Extracted records:
......
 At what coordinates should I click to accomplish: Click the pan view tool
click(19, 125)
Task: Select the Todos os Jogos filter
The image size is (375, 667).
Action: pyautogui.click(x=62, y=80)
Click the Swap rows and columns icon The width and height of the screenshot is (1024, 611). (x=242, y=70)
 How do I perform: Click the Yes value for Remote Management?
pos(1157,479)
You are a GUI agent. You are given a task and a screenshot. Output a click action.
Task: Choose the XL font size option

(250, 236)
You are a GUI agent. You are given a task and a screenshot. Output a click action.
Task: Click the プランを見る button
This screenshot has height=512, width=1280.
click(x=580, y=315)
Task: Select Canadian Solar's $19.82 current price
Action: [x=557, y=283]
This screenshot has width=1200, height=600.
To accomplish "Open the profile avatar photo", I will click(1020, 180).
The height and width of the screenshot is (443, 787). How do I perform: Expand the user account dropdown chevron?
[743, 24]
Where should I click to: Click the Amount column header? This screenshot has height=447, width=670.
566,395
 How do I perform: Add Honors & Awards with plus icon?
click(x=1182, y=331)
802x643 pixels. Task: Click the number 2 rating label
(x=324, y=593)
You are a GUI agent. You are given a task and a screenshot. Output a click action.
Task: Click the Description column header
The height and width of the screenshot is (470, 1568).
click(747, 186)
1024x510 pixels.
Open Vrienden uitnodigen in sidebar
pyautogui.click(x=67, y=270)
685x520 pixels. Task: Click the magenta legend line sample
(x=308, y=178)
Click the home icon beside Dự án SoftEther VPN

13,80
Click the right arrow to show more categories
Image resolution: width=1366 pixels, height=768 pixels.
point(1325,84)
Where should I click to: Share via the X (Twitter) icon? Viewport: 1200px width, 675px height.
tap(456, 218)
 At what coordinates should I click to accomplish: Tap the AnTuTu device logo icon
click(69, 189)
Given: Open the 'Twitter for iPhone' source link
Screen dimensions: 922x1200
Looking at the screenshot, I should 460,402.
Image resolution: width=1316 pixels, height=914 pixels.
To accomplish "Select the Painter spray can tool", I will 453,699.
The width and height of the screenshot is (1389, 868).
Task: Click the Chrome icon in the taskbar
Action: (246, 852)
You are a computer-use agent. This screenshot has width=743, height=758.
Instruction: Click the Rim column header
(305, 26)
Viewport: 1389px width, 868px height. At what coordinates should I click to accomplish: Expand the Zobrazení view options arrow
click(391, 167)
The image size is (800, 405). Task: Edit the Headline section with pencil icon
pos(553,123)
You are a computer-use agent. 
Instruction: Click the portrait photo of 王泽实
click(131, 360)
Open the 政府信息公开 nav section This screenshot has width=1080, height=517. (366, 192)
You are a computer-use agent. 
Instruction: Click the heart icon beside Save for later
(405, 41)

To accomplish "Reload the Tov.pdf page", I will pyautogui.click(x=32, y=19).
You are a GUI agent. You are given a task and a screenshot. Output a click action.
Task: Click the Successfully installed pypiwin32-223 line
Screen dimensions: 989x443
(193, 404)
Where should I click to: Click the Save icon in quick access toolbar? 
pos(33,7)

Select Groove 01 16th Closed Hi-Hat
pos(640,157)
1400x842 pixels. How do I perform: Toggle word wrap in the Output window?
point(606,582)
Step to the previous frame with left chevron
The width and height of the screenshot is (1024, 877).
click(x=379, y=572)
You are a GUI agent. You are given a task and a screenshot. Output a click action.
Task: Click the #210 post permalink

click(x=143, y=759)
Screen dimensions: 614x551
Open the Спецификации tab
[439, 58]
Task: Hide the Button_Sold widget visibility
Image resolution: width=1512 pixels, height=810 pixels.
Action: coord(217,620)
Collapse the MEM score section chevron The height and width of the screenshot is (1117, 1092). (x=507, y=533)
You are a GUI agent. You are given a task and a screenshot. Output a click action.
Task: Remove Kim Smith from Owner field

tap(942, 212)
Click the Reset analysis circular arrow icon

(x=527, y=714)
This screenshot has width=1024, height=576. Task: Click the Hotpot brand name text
......
• Short task
Turn all of the data above into a numbered list with one line per entry, leaving out the blank lines.

• In response
1.  At what coordinates should I click to accomplish: Click the pan view tool
2. click(19, 125)
3. Task: Select the Todos os Jogos filter
4. The image size is (375, 667).
5. Action: pyautogui.click(x=62, y=80)
6. Click the Swap rows and columns icon The width and height of the screenshot is (1024, 611). (x=242, y=70)
7.  How do I perform: Click the Yes value for Remote Management?
8. pos(1157,479)
9. You are a GUI agent. You are given a task and a screenshot. Output a click action.
10. Task: Choose the XL font size option
11. (250, 236)
12. You are a GUI agent. You are given a task and a screenshot. Output a click action.
13. Task: Click the プランを見る button
14. This screenshot has height=512, width=1280.
15. click(x=580, y=315)
16. Task: Select Canadian Solar's $19.82 current price
17. Action: [x=557, y=283]
18. This screenshot has width=1200, height=600.
19. To accomplish "Open the profile avatar photo", I will click(1020, 180).
20. The height and width of the screenshot is (443, 787). How do I perform: Expand the user account dropdown chevron?
21. [743, 24]
22. Where should I click to: Click the Amount column header? This screenshot has height=447, width=670.
23. 566,395
24.  How do I perform: Add Honors & Awards with plus icon?
25. click(x=1182, y=331)
26. 802x643 pixels. Task: Click the number 2 rating label
27. (x=324, y=593)
28. You are a GUI agent. You are given a task and a screenshot. Output a click action.
29. Task: Click the Description column header
30. The height and width of the screenshot is (470, 1568).
31. click(747, 186)
32. 1024x510 pixels.
33. Open Vrienden uitnodigen in sidebar
34. pyautogui.click(x=67, y=270)
35. 685x520 pixels. Task: Click the magenta legend line sample
36. (x=308, y=178)
37. Click the home icon beside Dự án SoftEther VPN
38. 13,80
39. Click the right arrow to show more categories
40. Image resolution: width=1366 pixels, height=768 pixels.
41. point(1325,84)
42. Where should I click to: Share via the X (Twitter) icon? Viewport: 1200px width, 675px height.
43. tap(456, 218)
44.  At what coordinates should I click to accomplish: Tap the AnTuTu device logo icon
45. click(69, 189)
46. Given: Open the 'Twitter for iPhone' source link
47. Screen dimensions: 922x1200
48. Looking at the screenshot, I should 460,402.
49. Image resolution: width=1316 pixels, height=914 pixels.
50. To accomplish "Select the Painter spray can tool", I will 453,699.
51. The width and height of the screenshot is (1389, 868).
52. Task: Click the Chrome icon in the taskbar
53. Action: (246, 852)
54. You are a computer-use agent. This screenshot has width=743, height=758.
55. Instruction: Click the Rim column header
56. (305, 26)
57. Viewport: 1389px width, 868px height. At what coordinates should I click to accomplish: Expand the Zobrazení view options arrow
58. click(391, 167)
59. The image size is (800, 405). Task: Edit the Headline section with pencil icon
60. pos(553,123)
61. You are a computer-use agent. 
62. Instruction: Click the portrait photo of 王泽实
63. click(131, 360)
64. Open the 政府信息公开 nav section This screenshot has width=1080, height=517. (366, 192)
65. You are a computer-use agent. 
66. Instruction: Click the heart icon beside Save for later
67. (405, 41)
68. To accomplish "Reload the Tov.pdf page", I will pyautogui.click(x=32, y=19).
69. You are a GUI agent. You are given a task and a screenshot. Output a click action.
70. Task: Click the Successfully installed pypiwin32-223 line
71. Screen dimensions: 989x443
72. (193, 404)
73. Where should I click to: Click the Save icon in quick access toolbar? 
74. pos(33,7)
75. Select Groove 01 16th Closed Hi-Hat
76. pos(640,157)
77. 1400x842 pixels. How do I perform: Toggle word wrap in the Output window?
78. point(606,582)
79. Step to the previous frame with left chevron
80. The width and height of the screenshot is (1024, 877).
81. click(x=379, y=572)
82. You are a GUI agent. You are given a task and a screenshot. Output a click action.
83. Task: Click the #210 post permalink
84. click(x=143, y=759)
85. Screen dimensions: 614x551
86. Open the Спецификации tab
87. [439, 58]
88. Task: Hide the Button_Sold widget visibility
89. Image resolution: width=1512 pixels, height=810 pixels.
90. Action: coord(217,620)
91. Collapse the MEM score section chevron The height and width of the screenshot is (1117, 1092). (x=507, y=533)
92. You are a GUI agent. You are given a task and a screenshot. Output a click action.
93. Task: Remove Kim Smith from Owner field
94. tap(942, 212)
95. Click the Reset analysis circular arrow icon
96. (x=527, y=714)
97. This screenshot has width=1024, height=576. Task: Click the Hotpot brand name text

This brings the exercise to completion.